SUPPLIED MATERIAL -
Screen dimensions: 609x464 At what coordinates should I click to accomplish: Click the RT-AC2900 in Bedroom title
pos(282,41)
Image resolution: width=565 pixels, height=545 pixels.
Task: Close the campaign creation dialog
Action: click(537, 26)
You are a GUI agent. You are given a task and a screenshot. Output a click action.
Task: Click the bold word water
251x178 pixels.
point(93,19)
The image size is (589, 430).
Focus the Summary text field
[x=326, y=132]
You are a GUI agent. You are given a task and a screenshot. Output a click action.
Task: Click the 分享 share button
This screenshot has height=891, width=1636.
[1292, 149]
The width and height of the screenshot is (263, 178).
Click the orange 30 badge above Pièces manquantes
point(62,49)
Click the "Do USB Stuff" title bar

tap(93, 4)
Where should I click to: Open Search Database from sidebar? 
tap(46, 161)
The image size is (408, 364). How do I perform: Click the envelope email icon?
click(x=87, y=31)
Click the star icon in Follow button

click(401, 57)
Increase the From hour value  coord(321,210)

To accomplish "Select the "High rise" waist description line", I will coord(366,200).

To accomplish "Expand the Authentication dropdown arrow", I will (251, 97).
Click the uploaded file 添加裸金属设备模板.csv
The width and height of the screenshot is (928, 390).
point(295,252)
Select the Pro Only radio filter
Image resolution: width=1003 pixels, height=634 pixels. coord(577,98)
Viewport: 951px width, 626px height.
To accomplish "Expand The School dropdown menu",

DESCRIPTION OF THE TASK - For this exercise, retype each entry from above exactly as it stands.

WRITTEN RESPONSE -
Screen dimensions: 609x464 At what coordinates should I click to accomplish: Click the RT-AC2900 in Bedroom title
pos(282,41)
Image resolution: width=565 pixels, height=545 pixels.
Task: Close the campaign creation dialog
Action: click(537, 26)
You are a GUI agent. You are given a task and a screenshot. Output a click action.
Task: Click the bold word water
251x178 pixels.
point(93,19)
The image size is (589, 430).
Focus the Summary text field
[x=326, y=132]
You are a GUI agent. You are given a task and a screenshot. Output a click action.
Task: Click the 分享 share button
This screenshot has height=891, width=1636.
[1292, 149]
The width and height of the screenshot is (263, 178).
Click the orange 30 badge above Pièces manquantes
point(62,49)
Click the "Do USB Stuff" title bar

tap(93, 4)
Where should I click to: Open Search Database from sidebar? 
tap(46, 161)
The image size is (408, 364). How do I perform: Click the envelope email icon?
click(x=87, y=31)
Click the star icon in Follow button

click(401, 57)
Increase the From hour value  coord(321,210)

To accomplish "Select the "High rise" waist description line", I will coord(366,200).

To accomplish "Expand the Authentication dropdown arrow", I will (251, 97).
Click the uploaded file 添加裸金属设备模板.csv
The width and height of the screenshot is (928, 390).
point(295,252)
Select the Pro Only radio filter
Image resolution: width=1003 pixels, height=634 pixels. coord(577,98)
Viewport: 951px width, 626px height.
To accomplish "Expand The School dropdown menu",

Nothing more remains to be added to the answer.